Uluçay, insanın çaresizliğini, hayatta kalma mücadelesini ve insan ruhunun kırılganlığını öylesine maharetle işlemiş ki, roman boyunca yalnızca bir hikâye okumuyor, aynı zamanda insanlık tarihinin en karanlık dönemlerinden birine derin bir psikolojik yolculuk yapıyorsunuz. Bu eser, bir dönemin trajedisini anlatırken, aynı zamanda insan olmanın ne demek olduğuna dair sessiz bir manifesto sunuyor.
Aşk ve Dramın Kesiştiği Nokta
Romanın dramatik atmosferine eşlik eden ve ona adeta ruh veren en etkileyici unsur, Bulat ailesinin kızı Meryem’in destansı aşk hikâyesidir. Meryem ve Yusuf’un Mersin’in Akotel’inde filizlenen aşkı, yalnızca iki yüreğin birbirine yönelişi değil, aynı zamanda savaşın ve sürgünlerin karanlığına meydan okuyan bir ışık, insan ruhunun derinliklerinden yükselen bir direniş simgesidir.
Mehmet Sait Uluçay, aşkı basit bir tema olarak değil, insanlık onurunun yeniden inşasında bir mihenk taşı olarak ele almıştır. Meryem ve Yusuf’un aşkı, sürgünlerin, kayıpların ve acıların gölgesinde filizlenirken, okuru yalnızca bir duygusal hikâyeye değil, insanoğlunun en karanlık anlarda bile tutunabileceği bir umudun varlığına götürür.

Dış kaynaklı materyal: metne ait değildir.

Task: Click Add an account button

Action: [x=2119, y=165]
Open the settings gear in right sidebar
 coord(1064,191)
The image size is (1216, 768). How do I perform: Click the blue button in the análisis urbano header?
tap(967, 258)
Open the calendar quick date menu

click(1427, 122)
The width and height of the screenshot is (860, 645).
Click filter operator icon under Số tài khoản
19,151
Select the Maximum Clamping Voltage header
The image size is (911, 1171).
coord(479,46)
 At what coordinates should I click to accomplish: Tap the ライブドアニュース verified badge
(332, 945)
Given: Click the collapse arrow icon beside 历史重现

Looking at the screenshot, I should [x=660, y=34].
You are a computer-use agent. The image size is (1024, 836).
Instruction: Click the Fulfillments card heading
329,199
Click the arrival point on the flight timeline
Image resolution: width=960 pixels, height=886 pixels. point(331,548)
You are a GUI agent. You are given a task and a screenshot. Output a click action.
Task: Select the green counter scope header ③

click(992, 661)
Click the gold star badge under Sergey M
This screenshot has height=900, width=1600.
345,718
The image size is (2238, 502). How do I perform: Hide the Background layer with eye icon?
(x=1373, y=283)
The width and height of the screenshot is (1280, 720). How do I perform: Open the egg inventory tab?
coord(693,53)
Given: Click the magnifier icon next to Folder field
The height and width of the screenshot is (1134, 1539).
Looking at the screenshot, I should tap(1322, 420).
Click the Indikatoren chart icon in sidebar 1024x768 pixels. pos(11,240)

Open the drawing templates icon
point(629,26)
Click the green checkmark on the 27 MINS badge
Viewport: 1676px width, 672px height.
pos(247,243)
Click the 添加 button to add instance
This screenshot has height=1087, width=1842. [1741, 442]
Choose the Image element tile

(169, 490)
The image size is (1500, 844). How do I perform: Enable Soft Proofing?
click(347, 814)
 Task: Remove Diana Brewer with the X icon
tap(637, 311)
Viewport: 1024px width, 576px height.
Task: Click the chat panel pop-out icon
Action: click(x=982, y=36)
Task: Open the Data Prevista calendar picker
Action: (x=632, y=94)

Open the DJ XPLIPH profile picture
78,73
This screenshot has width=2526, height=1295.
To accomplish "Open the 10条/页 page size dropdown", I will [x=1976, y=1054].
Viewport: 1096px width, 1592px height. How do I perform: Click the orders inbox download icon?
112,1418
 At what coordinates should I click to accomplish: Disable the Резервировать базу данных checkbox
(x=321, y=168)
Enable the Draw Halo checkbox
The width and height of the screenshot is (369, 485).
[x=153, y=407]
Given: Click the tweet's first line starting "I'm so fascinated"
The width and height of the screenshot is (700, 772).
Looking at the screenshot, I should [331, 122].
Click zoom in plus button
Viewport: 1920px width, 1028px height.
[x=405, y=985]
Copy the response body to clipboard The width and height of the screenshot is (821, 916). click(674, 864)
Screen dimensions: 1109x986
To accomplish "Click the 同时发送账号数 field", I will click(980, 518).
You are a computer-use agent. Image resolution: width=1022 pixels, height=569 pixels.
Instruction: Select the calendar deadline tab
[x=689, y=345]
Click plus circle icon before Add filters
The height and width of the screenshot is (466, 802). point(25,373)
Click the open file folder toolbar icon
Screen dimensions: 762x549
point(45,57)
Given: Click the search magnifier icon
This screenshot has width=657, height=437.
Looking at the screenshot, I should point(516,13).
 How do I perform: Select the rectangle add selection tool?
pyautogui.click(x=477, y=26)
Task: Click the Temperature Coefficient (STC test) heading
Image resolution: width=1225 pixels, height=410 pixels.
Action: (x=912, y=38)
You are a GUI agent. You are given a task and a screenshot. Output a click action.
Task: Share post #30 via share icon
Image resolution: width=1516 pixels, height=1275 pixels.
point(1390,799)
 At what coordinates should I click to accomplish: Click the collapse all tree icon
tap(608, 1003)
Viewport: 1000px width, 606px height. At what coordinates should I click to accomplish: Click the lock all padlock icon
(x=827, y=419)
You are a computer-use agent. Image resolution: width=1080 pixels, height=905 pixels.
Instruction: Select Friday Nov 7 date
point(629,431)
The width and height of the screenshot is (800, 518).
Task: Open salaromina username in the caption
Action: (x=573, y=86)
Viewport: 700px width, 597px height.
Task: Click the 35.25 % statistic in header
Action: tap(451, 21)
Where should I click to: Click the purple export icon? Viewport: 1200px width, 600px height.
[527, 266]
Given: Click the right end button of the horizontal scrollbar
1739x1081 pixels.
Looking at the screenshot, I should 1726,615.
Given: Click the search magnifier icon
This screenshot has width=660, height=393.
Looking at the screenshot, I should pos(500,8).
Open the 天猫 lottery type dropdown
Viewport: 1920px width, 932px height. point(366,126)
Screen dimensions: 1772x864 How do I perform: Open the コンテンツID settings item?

Uluçay, Meryem’in saf masumiyetini ve Yusuf’un sessiz kararlılığını öyle derinlikli bir şekilde betimlemiş ki, bu iki karakterin buluşması, yalnızca bir aşk hikâyesi olmaktan çıkar; sürgünle örselenmiş bir neslin kaybettiği insanlık değerlerini yeniden bulma çabası haline gelir. Onların basit ama büyülü dünyası, okurun zihninde yalnızca bir mekân değil, bir metafor olarak yankılanır: Savaşların ve trajedilerin harap ettiği bir dünyada aşk, insanlığın kendi küllerinden doğabileceğini gösteren sessiz bir zaferdir.
Mekânlar ve Kültürel Doku
Roman, Kırım’ın meltem kokulu Yalta kıyılarından, Özbekistan’ın çorak ve yalnız Kattakurgan topraklarına, Türkiye’nin bereketli Mersin sahillerinden Erzurum’a uzanan geniş bir coğrafyada şekilleniyor. Her bir mekân, yalnızca bir fon olmaktan öte, olayların ruhunu yansıtan canlı birer karakter gibi betimlenmiş. Uluçay, bu yerlerin kültürel dokusunu, insanlarını ve gündelik yaşamlarını öylesine incelikle resmediyor ki, okur kendini yalnızca bu mekânlarda dolaşırken değil, onların tarihine, hüznüne ve direncine ortak olurken buluyor.
1941-1960 yılları arasındaki bu yirmi yıllık zaman dilimi, tarihin en karanlık anlarının tanığıdır. Yazar, savaşın ve sürgünün gölgesinde geçen bu dönemi aktarırken, her ayrıntıyı yaşatır. Yalta’nın zarif tınılarından, Kattakurgan’ın suskun ve çorak sessizliğine geçerken, yalnızca mekânlar değil, insan ruhlarının nasıl değiştiğini de hissedersiniz. Özellikle Özbekistan’daki sürgün yıllarında, sürgün hayatı yaşayanların yaşam mücadeleleri ve sürgündeki ailenin sessiz dayanışması, hikâyeye hem acı hem de umut dolu bir derinlik katmaktadır. Mersin ve Erzurum ise, romanın yeniden doğuşa açılan kapıları gibidir.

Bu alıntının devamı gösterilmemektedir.